**Problem**
Pick up the article on Fox News and paid sick leave after its final sentence and keep writing it.

*** Text excerpt ***

Fox News diminished the importance of paid sick and parental leave for working families and other employees as unnecessary “giveaways,” ignoring the fact that paid sick leave policies have proven to save the economy billions of dollars annually, improve businesses, and predominately help low-income workers and women.
On January 15, President Obama launched an initiative to urge federal agencies and private-sector businesses to provide paid sick and family leave to working parents and other employees. And as The New York Times reported, pushed Congress to pass measures that will “let workers earn up to a week of paid sick time a year,” provide federal workers “an additional six weeks of paid parental leave,” and “encourage states to create paid family and medical leave programs.” As The Washington Post's Wonkblog noted, “The U.S. remains the world's only wealthy nation that does not mandate a minimum of paid sick leave, vacation leave or parental leave.”

*** End of Text excerpt ***
*** Provided material ***

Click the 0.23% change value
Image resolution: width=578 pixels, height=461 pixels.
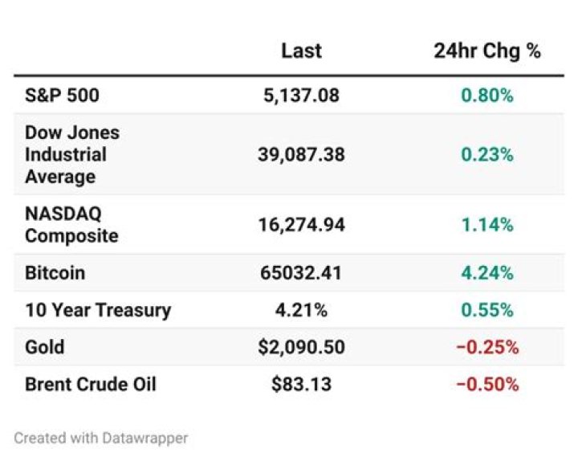tap(487, 154)
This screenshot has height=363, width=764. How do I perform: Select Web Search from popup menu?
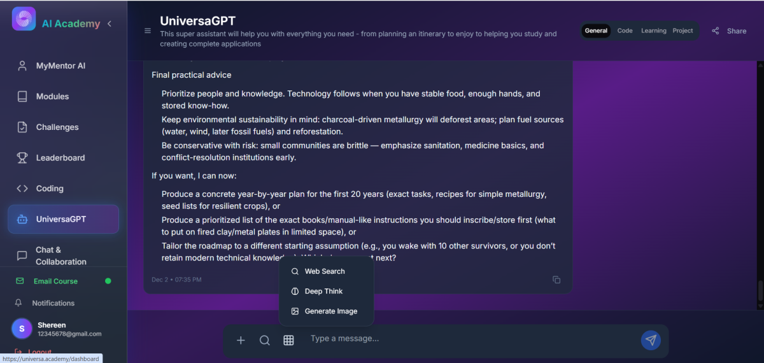(325, 271)
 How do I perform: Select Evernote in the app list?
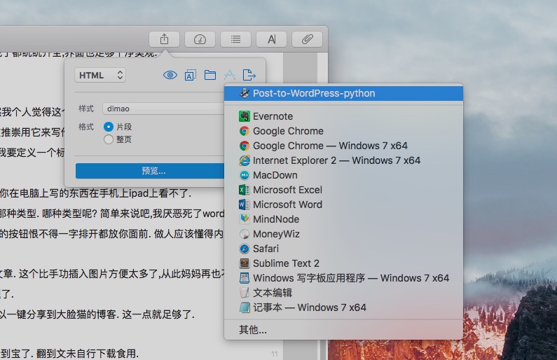coord(273,116)
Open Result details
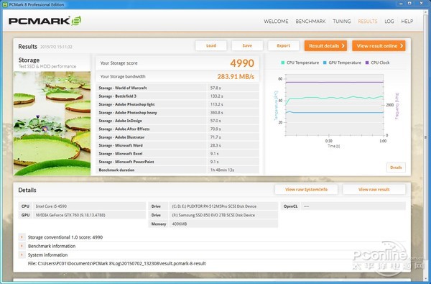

*** End of Provided material ***

**Response box**
On the January 15 edition of Fox News' America's Newsroom, Stuart Varney dismissed the initiatives as a “giveaway” and a political ploy aimed at making Republicans “look bad.” Host Martha MacCallum flippantly diminished the importance of paid sick leave for working families and other employees saying, “What happened to, if you are really sick and you really can't come to work you don't come to work, and then if you are not really sick then you don't get any sick days?”:
But Fox's dismissal ignores the fact that paid sick days have been shown to save the U.S. economy billions of dollars annually. According to the National Partnership for Women and Families, “Paid sick days help to decrease the productivity lost when employees work sick... which is estimated to cost our national economy $160 billion annually.” Paid sick leave also contributes to workplace stability by removing the cost of replacing workers and the risk of infecting other workers.
Additionally, The Center for Economic Policy Research found that Connecticut's paid sick leave law had a negligible financial impact on the businesses that had to change their policies to comply with the law. Furthermore, these businesses reported minimal abuse of sick leave policies and a host of benefits:
The largest increases in paid sick leave coverage after the law went into effect were in health, education and social services; hospitality; and retail. Part-time workers, rarely covered before the law took effect, benefited disproportionately from its passage. Few employers reported abuse of the new law, and many noted positive benefits such as improved morale and reductions in the spread of illness in the workplace.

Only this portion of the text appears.